**Your goal:**
The entries shown below should be output exactly as they appear.

**Recorded information:**
##########

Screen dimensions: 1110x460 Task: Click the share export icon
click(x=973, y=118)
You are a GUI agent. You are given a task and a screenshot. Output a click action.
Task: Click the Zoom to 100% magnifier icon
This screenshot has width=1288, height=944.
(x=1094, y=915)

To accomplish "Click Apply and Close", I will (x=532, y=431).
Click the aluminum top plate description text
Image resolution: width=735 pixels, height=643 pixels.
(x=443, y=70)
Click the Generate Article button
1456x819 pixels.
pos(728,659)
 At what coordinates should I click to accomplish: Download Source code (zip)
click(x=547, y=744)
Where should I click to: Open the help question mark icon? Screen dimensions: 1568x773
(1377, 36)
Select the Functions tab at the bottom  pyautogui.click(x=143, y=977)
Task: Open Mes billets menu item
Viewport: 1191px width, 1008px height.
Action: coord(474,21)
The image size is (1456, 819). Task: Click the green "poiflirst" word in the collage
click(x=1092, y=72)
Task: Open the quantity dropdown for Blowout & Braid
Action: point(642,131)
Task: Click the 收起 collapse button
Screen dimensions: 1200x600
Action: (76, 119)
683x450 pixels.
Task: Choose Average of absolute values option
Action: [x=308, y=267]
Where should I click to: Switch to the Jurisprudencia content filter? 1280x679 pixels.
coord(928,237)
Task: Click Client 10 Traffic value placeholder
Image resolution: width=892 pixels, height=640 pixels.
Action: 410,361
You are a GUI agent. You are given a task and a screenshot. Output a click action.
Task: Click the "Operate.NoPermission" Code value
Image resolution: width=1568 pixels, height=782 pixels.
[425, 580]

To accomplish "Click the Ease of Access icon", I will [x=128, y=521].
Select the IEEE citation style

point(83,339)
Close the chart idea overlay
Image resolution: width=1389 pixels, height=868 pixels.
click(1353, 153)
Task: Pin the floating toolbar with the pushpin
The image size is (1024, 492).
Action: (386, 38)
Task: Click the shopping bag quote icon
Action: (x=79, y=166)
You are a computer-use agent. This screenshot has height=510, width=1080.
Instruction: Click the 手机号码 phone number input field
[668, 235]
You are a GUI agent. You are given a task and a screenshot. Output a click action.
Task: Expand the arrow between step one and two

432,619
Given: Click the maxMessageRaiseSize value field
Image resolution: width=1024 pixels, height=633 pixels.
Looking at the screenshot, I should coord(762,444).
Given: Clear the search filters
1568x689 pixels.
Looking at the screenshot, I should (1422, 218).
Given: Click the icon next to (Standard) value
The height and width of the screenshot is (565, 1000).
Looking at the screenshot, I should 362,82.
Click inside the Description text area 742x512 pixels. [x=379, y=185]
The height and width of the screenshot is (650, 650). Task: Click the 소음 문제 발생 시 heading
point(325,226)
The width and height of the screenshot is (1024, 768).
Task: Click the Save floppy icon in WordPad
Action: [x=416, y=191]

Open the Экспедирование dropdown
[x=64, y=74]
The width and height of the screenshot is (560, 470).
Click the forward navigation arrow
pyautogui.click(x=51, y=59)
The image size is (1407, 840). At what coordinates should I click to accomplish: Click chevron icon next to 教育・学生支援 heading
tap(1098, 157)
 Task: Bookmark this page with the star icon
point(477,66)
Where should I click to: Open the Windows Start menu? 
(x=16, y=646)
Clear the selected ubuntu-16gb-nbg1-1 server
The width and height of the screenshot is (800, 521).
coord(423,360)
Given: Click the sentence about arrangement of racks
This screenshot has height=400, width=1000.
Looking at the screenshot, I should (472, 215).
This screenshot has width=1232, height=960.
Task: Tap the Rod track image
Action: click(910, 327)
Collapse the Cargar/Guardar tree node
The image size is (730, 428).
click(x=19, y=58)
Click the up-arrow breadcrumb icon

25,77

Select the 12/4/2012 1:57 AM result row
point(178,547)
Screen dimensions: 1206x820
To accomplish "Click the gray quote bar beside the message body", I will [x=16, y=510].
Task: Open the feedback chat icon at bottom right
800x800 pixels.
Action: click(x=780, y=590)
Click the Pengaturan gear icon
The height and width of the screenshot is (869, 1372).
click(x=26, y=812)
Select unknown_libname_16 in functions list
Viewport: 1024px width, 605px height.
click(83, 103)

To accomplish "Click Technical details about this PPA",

##########

**Exercise solution:**
Screen dimensions: 1110x460 Task: Click the share export icon
click(x=973, y=118)
You are a GUI agent. You are given a task and a screenshot. Output a click action.
Task: Click the Zoom to 100% magnifier icon
This screenshot has width=1288, height=944.
(x=1094, y=915)

To accomplish "Click Apply and Close", I will (x=532, y=431).
Click the aluminum top plate description text
Image resolution: width=735 pixels, height=643 pixels.
(x=443, y=70)
Click the Generate Article button
1456x819 pixels.
pos(728,659)
 At what coordinates should I click to accomplish: Download Source code (zip)
click(x=547, y=744)
Where should I click to: Open the help question mark icon? Screen dimensions: 1568x773
(1377, 36)
Select the Functions tab at the bottom  pyautogui.click(x=143, y=977)
Task: Open Mes billets menu item
Viewport: 1191px width, 1008px height.
Action: coord(474,21)
The image size is (1456, 819). Task: Click the green "poiflirst" word in the collage
click(x=1092, y=72)
Task: Open the quantity dropdown for Blowout & Braid
Action: point(642,131)
Task: Click the 收起 collapse button
Screen dimensions: 1200x600
Action: (76, 119)
683x450 pixels.
Task: Choose Average of absolute values option
Action: [x=308, y=267]
Where should I click to: Switch to the Jurisprudencia content filter? 1280x679 pixels.
coord(928,237)
Task: Click Client 10 Traffic value placeholder
Image resolution: width=892 pixels, height=640 pixels.
Action: 410,361
You are a GUI agent. You are given a task and a screenshot. Output a click action.
Task: Click the "Operate.NoPermission" Code value
Image resolution: width=1568 pixels, height=782 pixels.
[425, 580]

To accomplish "Click the Ease of Access icon", I will [x=128, y=521].
Select the IEEE citation style

point(83,339)
Close the chart idea overlay
Image resolution: width=1389 pixels, height=868 pixels.
click(1353, 153)
Task: Pin the floating toolbar with the pushpin
The image size is (1024, 492).
Action: (386, 38)
Task: Click the shopping bag quote icon
Action: (x=79, y=166)
You are a computer-use agent. This screenshot has height=510, width=1080.
Instruction: Click the 手机号码 phone number input field
[668, 235]
You are a GUI agent. You are given a task and a screenshot. Output a click action.
Task: Expand the arrow between step one and two

432,619
Given: Click the maxMessageRaiseSize value field
Image resolution: width=1024 pixels, height=633 pixels.
Looking at the screenshot, I should coord(762,444).
Given: Clear the search filters
1568x689 pixels.
Looking at the screenshot, I should (1422, 218).
Given: Click the icon next to (Standard) value
The height and width of the screenshot is (565, 1000).
Looking at the screenshot, I should 362,82.
Click inside the Description text area 742x512 pixels. [x=379, y=185]
The height and width of the screenshot is (650, 650). Task: Click the 소음 문제 발생 시 heading
point(325,226)
The width and height of the screenshot is (1024, 768).
Task: Click the Save floppy icon in WordPad
Action: [x=416, y=191]

Open the Экспедирование dropdown
[x=64, y=74]
The width and height of the screenshot is (560, 470).
Click the forward navigation arrow
pyautogui.click(x=51, y=59)
The image size is (1407, 840). At what coordinates should I click to accomplish: Click chevron icon next to 教育・学生支援 heading
tap(1098, 157)
 Task: Bookmark this page with the star icon
point(477,66)
Where should I click to: Open the Windows Start menu? 
(x=16, y=646)
Clear the selected ubuntu-16gb-nbg1-1 server
The width and height of the screenshot is (800, 521).
coord(423,360)
Given: Click the sentence about arrangement of racks
This screenshot has height=400, width=1000.
Looking at the screenshot, I should (472, 215).
This screenshot has width=1232, height=960.
Task: Tap the Rod track image
Action: click(910, 327)
Collapse the Cargar/Guardar tree node
The image size is (730, 428).
click(x=19, y=58)
Click the up-arrow breadcrumb icon

25,77

Select the 12/4/2012 1:57 AM result row
point(178,547)
Screen dimensions: 1206x820
To accomplish "Click the gray quote bar beside the message body", I will [x=16, y=510].
Task: Open the feedback chat icon at bottom right
800x800 pixels.
Action: click(x=780, y=590)
Click the Pengaturan gear icon
The height and width of the screenshot is (869, 1372).
click(x=26, y=812)
Select unknown_libname_16 in functions list
Viewport: 1024px width, 605px height.
click(83, 103)

To accomplish "Click Technical details about this PPA",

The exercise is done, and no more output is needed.